Crash site - test shots

I've been working on matching the look of an earlier concept piece and these look development renders so I thought I'd post some results. I've added some basic fog to the static and skinned model shaders but apart from that the engine is unchanged. The colour correction system is doing most of the work in these shots and it's a lot of fun to work with. I think I've matched the overall look and I'm happy with the monoliths but the crashed pod isn't really working for me yet.






White diffuse lighting shots...





... and some alternate colour grading look tests. It's far too easy to get carried away and this was one of the tamer efforts :)

Sunday, 6 February 2011

Transparency experiments

I've been experimenting with transparency in the deferred engine I'm working on so I thought I'd share some tests. The alien model I used in these tests is the work of Leigh Bamforth and you can grab it here. The original model looks a lot cooler, I'm using a greatly simplified version here.

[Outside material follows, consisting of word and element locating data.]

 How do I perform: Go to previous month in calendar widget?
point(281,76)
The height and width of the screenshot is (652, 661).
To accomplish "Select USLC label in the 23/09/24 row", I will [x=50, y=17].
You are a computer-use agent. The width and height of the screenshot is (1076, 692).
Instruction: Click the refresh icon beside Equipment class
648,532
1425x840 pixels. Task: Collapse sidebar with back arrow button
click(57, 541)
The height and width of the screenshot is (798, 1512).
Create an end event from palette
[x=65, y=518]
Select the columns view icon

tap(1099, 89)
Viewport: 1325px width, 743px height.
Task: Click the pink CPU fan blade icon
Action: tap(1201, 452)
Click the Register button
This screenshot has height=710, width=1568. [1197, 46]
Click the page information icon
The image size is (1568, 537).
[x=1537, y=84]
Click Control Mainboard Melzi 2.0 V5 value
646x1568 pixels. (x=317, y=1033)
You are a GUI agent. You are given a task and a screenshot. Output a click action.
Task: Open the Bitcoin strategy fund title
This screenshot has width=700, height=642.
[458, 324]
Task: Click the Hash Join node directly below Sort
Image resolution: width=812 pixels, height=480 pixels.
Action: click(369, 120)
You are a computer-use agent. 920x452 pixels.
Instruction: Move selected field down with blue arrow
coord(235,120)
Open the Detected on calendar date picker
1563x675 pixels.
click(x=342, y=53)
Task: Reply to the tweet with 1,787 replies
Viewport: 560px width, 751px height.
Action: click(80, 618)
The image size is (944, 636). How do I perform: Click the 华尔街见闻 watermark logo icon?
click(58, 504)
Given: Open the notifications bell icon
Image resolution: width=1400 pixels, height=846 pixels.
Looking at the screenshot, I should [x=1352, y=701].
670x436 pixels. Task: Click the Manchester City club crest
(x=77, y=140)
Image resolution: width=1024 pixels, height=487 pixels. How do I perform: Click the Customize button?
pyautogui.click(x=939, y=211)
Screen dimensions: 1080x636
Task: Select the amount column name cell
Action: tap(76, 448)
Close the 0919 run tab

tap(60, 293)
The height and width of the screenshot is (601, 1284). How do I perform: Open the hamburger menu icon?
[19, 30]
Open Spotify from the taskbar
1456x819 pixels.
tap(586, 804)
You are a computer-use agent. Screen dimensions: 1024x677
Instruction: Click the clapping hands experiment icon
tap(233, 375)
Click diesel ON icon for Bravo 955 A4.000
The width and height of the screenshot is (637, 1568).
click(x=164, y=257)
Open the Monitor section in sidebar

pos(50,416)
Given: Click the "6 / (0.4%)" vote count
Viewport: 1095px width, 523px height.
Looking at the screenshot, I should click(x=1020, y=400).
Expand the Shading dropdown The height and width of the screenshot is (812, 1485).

To begin with, all opaque geometry is drawn as usual. Looks a little weird but it's going somewhere :)


After this the first layer of transparency is drawn. This phase essentially uses the same technique as soft particles. An alpha value is calculated by comparing the depth in the existing frame buffer with the depth of the volume surface being rendered. This is calculated as follows

fade = saturate((scene_depth – surface_depth) * scale);

The surface takes it's colour by sampling the lighting volume at the surface position, along the view direction. This gives the effect of light scattering through the volume and can be seen below, with the light from the thin vertical windows illuminating the volume.


The final transparency stage adds a glass like surface layer and is much simpler. This shader is fairly straightforward as it only has to lookup a reflection map and calculate a fresnel term. The fresnel term is used to control the strength of the cubemap reflections and as an alpha value.


I've captured a video although the quality isn't the greatest. Apologies for the ever present cursor as well, I forgot to disable it before recording the clips in FRAPS.



A few more examples showing different volume colours and densities.





Et voila, lighting volumes now support pickled aliens in glass jars.